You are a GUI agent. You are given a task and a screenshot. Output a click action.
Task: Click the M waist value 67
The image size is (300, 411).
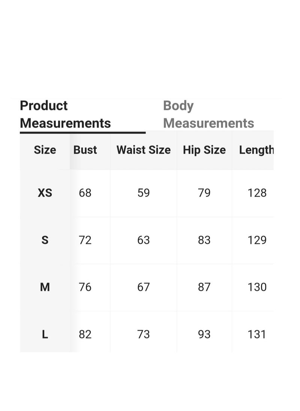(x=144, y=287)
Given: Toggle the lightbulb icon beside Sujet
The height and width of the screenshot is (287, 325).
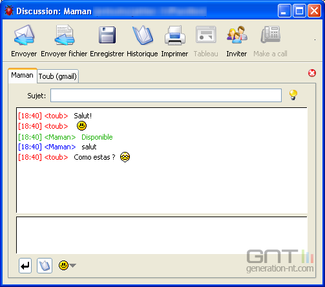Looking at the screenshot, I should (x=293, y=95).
* * *
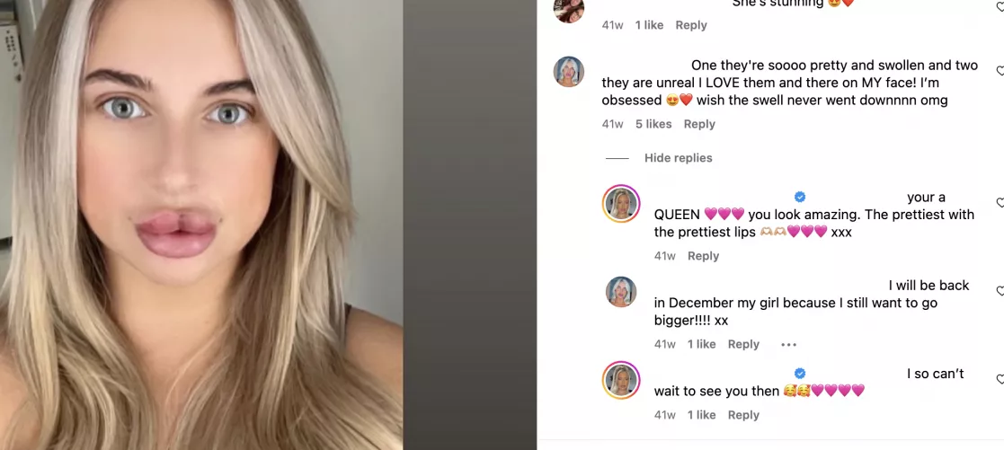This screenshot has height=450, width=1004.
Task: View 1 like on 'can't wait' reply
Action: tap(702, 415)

- Exercise description
From the records above, quote word for word only the lines beginning at the line that has "You are a GUI" and stopping after the line that has "Given: Toggle the lightbulb icon beside Sujet". Omit the pictures.

- Reply to the exercise
You are a GUI agent. You are given a task and a screenshot. Output a click action.
Task: Click the M waist value 67
The image size is (300, 411).
(x=144, y=287)
Given: Toggle the lightbulb icon beside Sujet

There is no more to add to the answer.